▶ _Requirement_
Which lines of the records below contain the string "pixels"? Copy out each such line, treating case as significant.

▶ _Word and element location data_
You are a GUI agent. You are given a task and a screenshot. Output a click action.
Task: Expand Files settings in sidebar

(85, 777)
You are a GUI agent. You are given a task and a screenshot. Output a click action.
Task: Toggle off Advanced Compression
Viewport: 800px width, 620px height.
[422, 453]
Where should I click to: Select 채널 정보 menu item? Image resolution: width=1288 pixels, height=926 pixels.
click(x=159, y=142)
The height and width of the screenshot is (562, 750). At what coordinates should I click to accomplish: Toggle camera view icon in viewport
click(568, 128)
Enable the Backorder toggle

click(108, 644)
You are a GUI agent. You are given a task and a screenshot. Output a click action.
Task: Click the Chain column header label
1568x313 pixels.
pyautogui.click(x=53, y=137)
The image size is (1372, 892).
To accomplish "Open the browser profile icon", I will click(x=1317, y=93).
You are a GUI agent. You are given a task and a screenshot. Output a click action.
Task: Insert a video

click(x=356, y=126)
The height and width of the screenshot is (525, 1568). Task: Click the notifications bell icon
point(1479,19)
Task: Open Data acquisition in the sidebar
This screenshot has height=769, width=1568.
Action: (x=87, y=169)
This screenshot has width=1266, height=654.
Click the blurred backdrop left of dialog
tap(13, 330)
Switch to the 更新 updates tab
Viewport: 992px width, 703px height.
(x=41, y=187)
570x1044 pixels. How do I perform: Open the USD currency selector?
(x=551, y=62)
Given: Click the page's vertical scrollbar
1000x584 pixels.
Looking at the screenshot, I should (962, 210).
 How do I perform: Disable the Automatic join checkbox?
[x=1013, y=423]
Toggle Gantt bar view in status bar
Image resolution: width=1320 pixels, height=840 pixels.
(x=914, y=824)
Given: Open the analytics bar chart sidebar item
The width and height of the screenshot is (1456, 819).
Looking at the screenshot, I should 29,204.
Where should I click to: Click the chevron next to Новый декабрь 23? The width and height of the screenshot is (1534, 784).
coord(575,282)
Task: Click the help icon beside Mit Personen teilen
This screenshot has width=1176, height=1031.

▶ _Result for this task_
Where should I click to: Select 채널 정보 menu item? Image resolution: width=1288 pixels, height=926 pixels.
1568x313 pixels.
570x1044 pixels. How do I perform: Open the USD currency selector?
1000x584 pixels.
Image resolution: width=1320 pixels, height=840 pixels.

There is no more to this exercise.